TESCO shares have dived nearly seven per cent after chairman Sir Richard Broadbent quit the troubled supermarket giant over an accounting blunder.
Sir Richard resigned after an independent report found Tesco had overstated its profit guidance by £263 million.
It came on the day the crisis-hit retailer unveiled a 92 per cent fall in half-year profits, as tough competition in the grocery market continued to take its toll on the group.
But there was better news for Tesco Bank. The Edinburgh-based outfit saw pre-tax profits rise by 18.4 per cent to £117m, before a further £27m set aside for settling PPI (Payment Protection Insurance) mis-selling claims is taken into account.
Tesco tasked Deloitte to investigate after the retailer admitted accounting errors had led it to overstate its profits guidance by £250m in September.
The errors stemmed from the accelerated recognition of commercial income and the delayed accrual of costs.
Deloitte said Tesco had overstated its profit expectations of £263m, with the retailer noting the impact on trading would be £118m in the first half of this year.
The balance, £70m relating to 2013/ 2014 and £75m to "pre-2013/14", will be treated as one off items in those accounts.
The Deloitte report has been passed to the Financial Conduct Authority, which launched its own investigation on October 1.
Sir Richard, who took over as chairman three years ago, described the crisis which has engulfed Tesco in recent weeks as a "matter of profound regret".
He said: "We have acted quickly to clarify the financial performance of the company. A new management team is in place to address the root causes of the mis-statement and to develop and implement the actions that will build the company's future."
Noting that efforts to find his successor would begin straight away, Sir Richard said his decision to step down "reflects the important principle of accountability on behalf of the board".
Tesco continues to be battered by intense competition in the UK grocery market, played out against a backdrop of declining real incomes.
As discounters Lidl and Aldi continue to eat into the share of the big supermarkets, it cited the impact of strong competition, price cuts and fewer untargeted promotions as pre-tax profits fell by 92 per cent to £112m.
Like for like sales were down 4.6 per cent in the UK, excluding petrol.
UK revenue was down by 2.7 per cent, again excluding petrol, at £21.3 billion, while trading profit for the UK plunged by 55.9 per cent to £499m.
However, total online sales for the UK were up 11 per cent and there was like for like sales growth of 0.8 per cent across its UK convenience stores.
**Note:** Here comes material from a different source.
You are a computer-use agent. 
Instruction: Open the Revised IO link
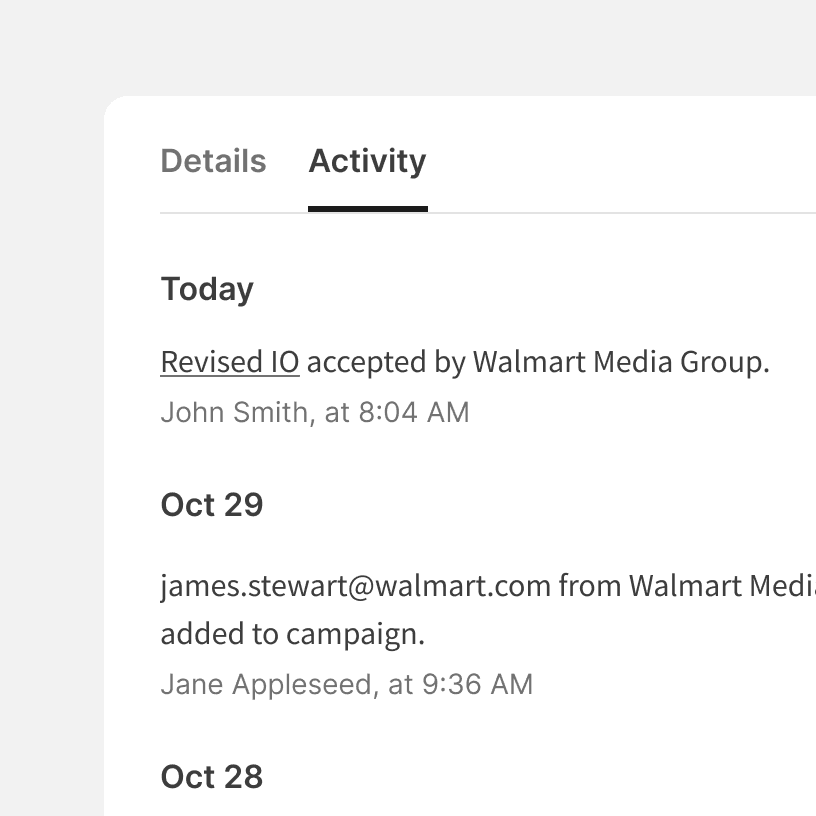click(x=230, y=362)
Trader James Abbott at Accendo Markets questioned why anyone would "take a risk on a company that continues to disappoint in this manner?"
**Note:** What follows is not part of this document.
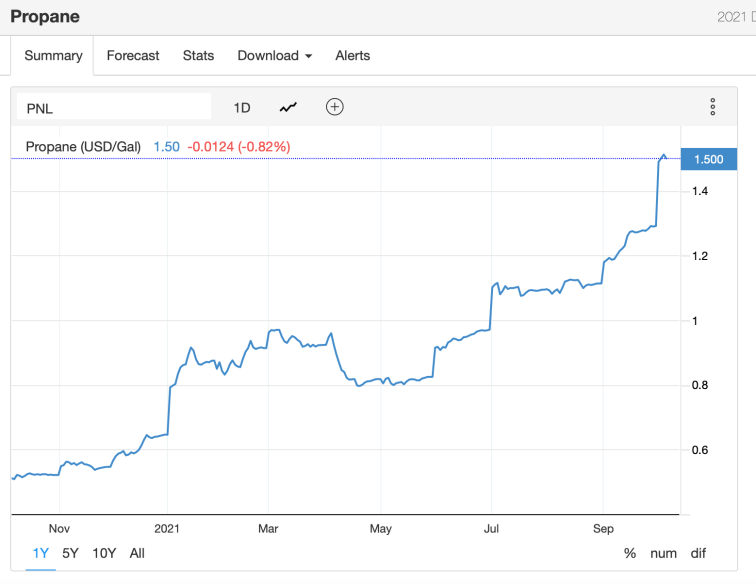Expand the Download dropdown
This screenshot has height=585, width=756.
tap(274, 56)
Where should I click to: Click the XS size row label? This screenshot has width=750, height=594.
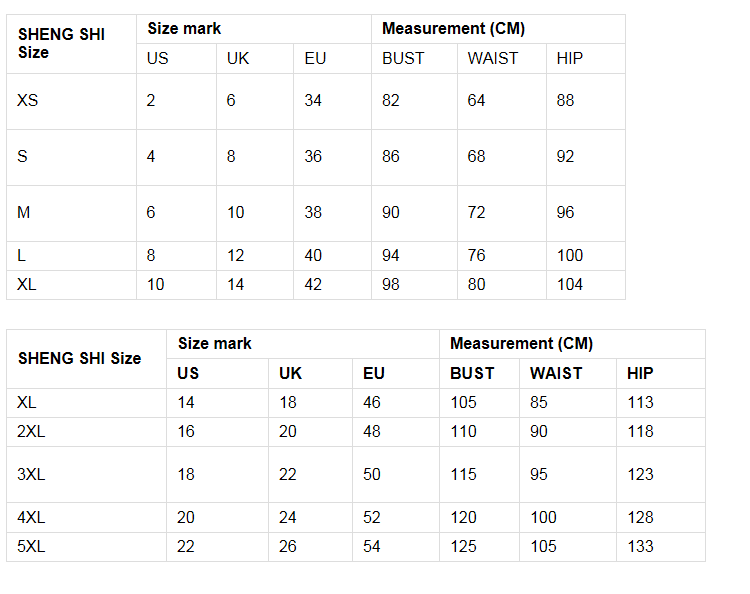pyautogui.click(x=27, y=100)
He said: "A record 92 per cent decline in pre-tax profits in the first half of the year and a fall in organic British sales described as the worst performance in 40 years does not sit well with traders across the city."
Tesco chief executive Dave Lewis, who joined one month ahead of schedule on September 1, said: "Our business is operating in challenging times. Trading conditions are tough and our underlying profitability is under pressure."
Meanwhile, Tesco Bank said it had grown customer numbers for its banking products by 13.9 per cent year on year in the six months ended August 31.
The period covered the launch of the bank's first current account in July, investment in which is expected to "broadly offset underlying profit growth for the year".
The bank reported that lending has continued to grow since year end, with personal loans up 5.4 per cent and credit card balances rising by 3.4 per cent. Balances on mortgage products had grown to £1.03bn by August 31, compared with £696.5m as of February.
Shares in Tesco closed down 12p, or 6.56 per cent, at 171p.